◆ EXERCISE: Take the line with "Contact us (410, 1504)" as the first and the last line of the data as the end. Write out both and every line between exactly, except pictures.

◆ Collected data entries:
-----
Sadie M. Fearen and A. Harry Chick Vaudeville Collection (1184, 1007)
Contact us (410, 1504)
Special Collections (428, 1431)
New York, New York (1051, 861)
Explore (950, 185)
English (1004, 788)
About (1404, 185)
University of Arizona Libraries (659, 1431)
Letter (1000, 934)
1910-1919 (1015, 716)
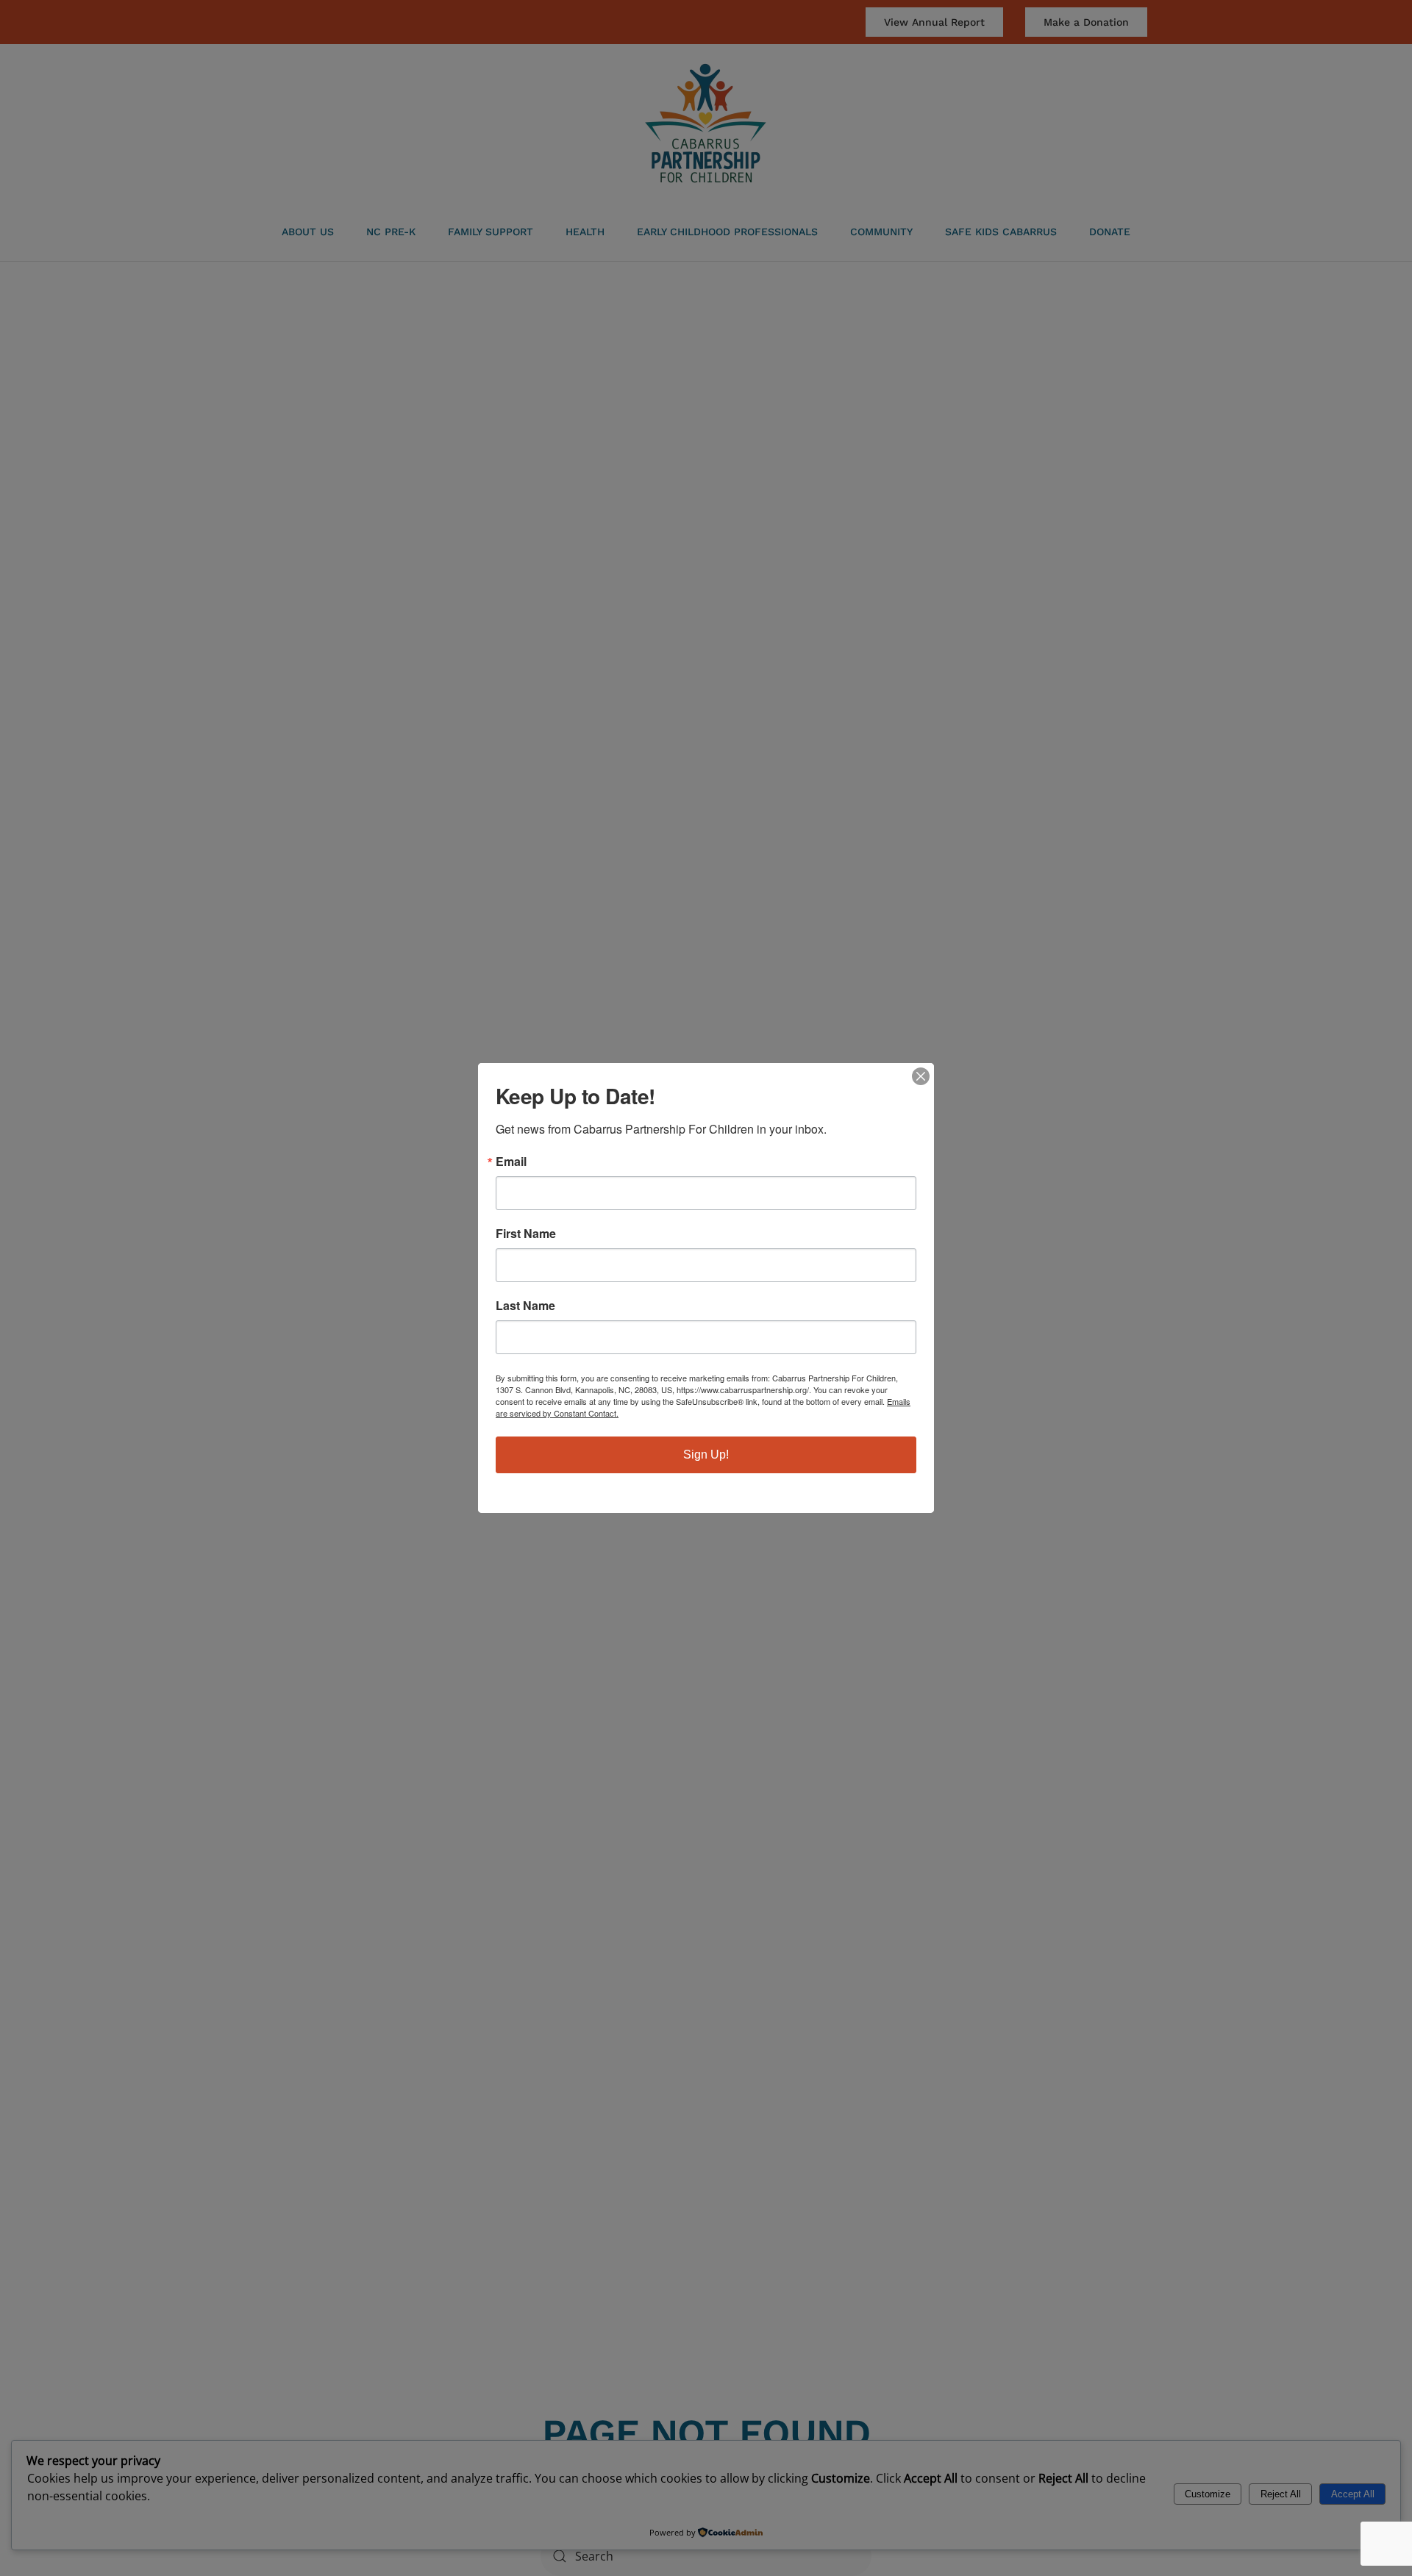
-----
◆ RESPONSE TO THE EXERCISE:
Contact us (410, 1504)
Special Collections (428, 1431)
New York, New York (1051, 861)
Explore (950, 185)
English (1004, 788)
About (1404, 185)
University of Arizona Libraries (659, 1431)
Letter (1000, 934)
1910-1919 (1015, 716)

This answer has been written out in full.